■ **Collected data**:
*** Begin section ***

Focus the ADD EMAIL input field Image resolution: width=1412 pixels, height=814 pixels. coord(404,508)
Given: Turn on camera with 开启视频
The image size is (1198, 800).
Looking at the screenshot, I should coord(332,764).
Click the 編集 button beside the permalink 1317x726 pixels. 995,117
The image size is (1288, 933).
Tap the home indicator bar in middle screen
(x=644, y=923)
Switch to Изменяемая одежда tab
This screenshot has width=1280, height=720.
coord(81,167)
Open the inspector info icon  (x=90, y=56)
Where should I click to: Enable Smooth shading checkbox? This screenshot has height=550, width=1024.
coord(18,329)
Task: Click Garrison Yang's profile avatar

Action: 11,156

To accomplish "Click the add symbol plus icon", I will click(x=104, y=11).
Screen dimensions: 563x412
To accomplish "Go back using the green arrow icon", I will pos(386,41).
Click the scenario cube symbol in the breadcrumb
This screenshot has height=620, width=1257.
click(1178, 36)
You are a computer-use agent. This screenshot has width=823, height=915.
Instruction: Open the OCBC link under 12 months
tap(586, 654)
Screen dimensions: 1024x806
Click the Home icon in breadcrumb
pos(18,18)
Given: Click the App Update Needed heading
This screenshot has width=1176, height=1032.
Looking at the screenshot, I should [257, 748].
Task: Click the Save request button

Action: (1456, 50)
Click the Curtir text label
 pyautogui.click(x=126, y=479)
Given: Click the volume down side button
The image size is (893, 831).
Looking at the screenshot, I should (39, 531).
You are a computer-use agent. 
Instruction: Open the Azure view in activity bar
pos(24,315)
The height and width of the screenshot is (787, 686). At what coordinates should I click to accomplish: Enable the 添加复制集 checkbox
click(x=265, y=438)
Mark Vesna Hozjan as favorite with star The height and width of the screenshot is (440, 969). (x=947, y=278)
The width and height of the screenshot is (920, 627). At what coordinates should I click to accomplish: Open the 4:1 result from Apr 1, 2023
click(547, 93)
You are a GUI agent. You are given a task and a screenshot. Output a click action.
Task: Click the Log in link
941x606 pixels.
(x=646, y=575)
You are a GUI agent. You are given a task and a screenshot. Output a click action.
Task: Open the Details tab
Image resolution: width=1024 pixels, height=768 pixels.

*** End section ***

What is needed is a word-for-word restatement of every line from the one with "Mark Vesna Hozjan" to the end of the entries above.

■ **ANSWER AREA**:
Mark Vesna Hozjan as favorite with star The height and width of the screenshot is (440, 969). (x=947, y=278)
The width and height of the screenshot is (920, 627). At what coordinates should I click to accomplish: Open the 4:1 result from Apr 1, 2023
click(547, 93)
You are a GUI agent. You are given a task and a screenshot. Output a click action.
Task: Click the Log in link
941x606 pixels.
(x=646, y=575)
You are a GUI agent. You are given a task and a screenshot. Output a click action.
Task: Open the Details tab
Image resolution: width=1024 pixels, height=768 pixels.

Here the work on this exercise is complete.